Professor submitted: Misogyny is still alive!

As an adult male, I am both appalled and very disappointed by numerous commercial ads on television and in newspapers and magazines as well, which feature women in domesticated roles. Men are nowhere to be found!

Without referencing those ads or products by name, women, as a gender, are presented as subservient to men. They are the ones who buy, prepare, and serve meals to their family at home.

They also vacuum, scrub and mop floors, wash clothes, etc. Need I say more?

Laura Cereta, one of several fifteenth century A.D. Renaissance feminists, would be equally appalled. In her 1488 publication entitled “Defense of the Liberal Instruction of Women”, she
condemned men who viewed themselves as superior to women. She argued that the expectations of men that all women should marry, bare children, and remain confined to their homes in order to comply with whatever their husbands require is a gross usurpation of the rights of women then and now as well.

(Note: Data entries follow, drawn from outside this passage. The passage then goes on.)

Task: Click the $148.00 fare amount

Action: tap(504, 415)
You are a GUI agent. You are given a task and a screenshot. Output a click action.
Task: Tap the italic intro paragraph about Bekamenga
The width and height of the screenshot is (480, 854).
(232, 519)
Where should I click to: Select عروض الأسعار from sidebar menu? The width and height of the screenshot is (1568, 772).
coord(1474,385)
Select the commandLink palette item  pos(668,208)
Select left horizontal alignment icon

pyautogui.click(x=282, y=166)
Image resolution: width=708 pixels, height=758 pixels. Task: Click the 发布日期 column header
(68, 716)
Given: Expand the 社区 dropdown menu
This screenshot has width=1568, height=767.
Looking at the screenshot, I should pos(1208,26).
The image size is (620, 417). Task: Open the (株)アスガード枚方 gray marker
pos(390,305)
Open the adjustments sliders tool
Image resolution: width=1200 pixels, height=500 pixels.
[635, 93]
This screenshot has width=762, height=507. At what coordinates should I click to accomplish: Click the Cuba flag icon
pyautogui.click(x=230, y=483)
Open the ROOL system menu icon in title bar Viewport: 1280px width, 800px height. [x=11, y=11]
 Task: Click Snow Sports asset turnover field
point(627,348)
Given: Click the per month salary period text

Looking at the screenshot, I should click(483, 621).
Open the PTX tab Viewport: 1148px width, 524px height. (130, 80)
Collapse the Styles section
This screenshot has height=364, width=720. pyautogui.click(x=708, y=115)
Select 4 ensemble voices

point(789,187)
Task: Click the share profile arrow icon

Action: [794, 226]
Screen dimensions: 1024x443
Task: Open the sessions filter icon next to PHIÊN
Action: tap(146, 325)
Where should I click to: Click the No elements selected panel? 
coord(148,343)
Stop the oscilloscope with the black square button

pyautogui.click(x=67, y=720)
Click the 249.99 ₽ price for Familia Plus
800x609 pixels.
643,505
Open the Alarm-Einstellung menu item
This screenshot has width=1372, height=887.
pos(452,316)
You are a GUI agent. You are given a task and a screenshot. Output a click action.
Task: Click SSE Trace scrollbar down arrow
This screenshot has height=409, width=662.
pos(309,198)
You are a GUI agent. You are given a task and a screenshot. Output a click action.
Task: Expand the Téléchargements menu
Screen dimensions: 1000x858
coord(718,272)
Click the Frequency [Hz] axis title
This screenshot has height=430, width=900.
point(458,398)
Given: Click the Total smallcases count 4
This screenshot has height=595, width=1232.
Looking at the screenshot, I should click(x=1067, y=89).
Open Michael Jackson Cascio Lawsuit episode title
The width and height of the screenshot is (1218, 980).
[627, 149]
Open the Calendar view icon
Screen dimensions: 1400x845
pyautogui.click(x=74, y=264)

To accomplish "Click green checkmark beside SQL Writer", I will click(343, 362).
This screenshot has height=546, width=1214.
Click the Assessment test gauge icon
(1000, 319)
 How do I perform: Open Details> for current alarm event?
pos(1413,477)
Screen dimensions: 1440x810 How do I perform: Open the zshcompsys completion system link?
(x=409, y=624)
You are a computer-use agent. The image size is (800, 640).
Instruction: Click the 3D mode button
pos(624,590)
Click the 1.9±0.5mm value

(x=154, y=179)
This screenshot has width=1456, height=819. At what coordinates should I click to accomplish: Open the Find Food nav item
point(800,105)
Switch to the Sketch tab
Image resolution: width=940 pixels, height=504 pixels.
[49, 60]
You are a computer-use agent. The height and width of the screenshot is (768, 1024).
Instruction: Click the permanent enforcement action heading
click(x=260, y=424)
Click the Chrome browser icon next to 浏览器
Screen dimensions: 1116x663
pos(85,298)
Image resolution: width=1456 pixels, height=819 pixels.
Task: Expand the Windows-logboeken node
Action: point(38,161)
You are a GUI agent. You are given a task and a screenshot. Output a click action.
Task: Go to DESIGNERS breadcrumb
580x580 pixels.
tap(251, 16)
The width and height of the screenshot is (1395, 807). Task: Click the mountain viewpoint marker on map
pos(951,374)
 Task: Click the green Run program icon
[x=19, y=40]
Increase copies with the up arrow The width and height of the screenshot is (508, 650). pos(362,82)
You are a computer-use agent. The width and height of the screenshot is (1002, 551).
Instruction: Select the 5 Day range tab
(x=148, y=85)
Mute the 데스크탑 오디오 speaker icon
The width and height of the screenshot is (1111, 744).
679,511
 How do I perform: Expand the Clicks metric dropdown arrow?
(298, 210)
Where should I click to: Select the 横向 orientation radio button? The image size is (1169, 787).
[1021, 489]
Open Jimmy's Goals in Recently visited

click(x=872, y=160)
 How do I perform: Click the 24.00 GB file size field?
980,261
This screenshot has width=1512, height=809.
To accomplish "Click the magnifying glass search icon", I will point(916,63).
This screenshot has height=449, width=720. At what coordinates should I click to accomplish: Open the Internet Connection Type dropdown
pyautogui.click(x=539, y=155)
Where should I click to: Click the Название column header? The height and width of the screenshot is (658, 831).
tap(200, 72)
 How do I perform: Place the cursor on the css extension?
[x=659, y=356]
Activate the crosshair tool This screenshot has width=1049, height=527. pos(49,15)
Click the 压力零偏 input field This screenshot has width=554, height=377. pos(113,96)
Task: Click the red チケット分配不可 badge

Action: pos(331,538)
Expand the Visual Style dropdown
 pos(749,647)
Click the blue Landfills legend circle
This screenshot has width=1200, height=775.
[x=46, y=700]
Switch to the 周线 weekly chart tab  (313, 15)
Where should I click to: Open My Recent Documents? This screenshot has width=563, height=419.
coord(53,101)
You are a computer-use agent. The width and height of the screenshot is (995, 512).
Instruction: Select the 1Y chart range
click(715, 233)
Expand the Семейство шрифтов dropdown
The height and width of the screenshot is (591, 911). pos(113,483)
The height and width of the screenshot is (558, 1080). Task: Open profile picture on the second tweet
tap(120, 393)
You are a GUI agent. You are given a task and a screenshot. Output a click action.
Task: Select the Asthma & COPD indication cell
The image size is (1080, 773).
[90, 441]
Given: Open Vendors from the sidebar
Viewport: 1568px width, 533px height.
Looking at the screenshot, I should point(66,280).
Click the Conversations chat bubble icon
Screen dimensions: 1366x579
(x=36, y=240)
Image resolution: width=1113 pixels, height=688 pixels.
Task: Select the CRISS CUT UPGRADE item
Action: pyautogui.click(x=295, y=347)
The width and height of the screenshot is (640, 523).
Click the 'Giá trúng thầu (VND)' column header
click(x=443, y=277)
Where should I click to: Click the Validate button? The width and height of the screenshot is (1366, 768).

I could not agree more with Cereta’s critique of men as superior to women. I have been very happily married, for twenty years now, to my beautiful wife. She is the ‘apple of my eye’! As her husband-for-life, I have also completed my share of daily chores. I wash, dry, and return dishes, pots and pans, coffee cups, glasses, and silverware to their designated place. I also vacuum and wet mop our floors, make our bed each day, and wash, dry, fold, and return our laundry to wherever it belongs. What I do each day are not requirements of my wife’s ‘honey do’ list. It is my own unique way of working together with her in order to complete those daily tasks, which face all couples, married or not. This also applies to many other men as well, who voluntarily complete similar tasks at home on a daily basis.

Even though I am not certain about the age or gender of those who write and produce the ads I have referenced above, those hired to create such ads can do more to portray women as equal to men rather than as a secondary class. What better way is there to celebrate the beginning of a new year?

John Scolaro is a retired Professor of Humanites and Fine Arts at Valencia College.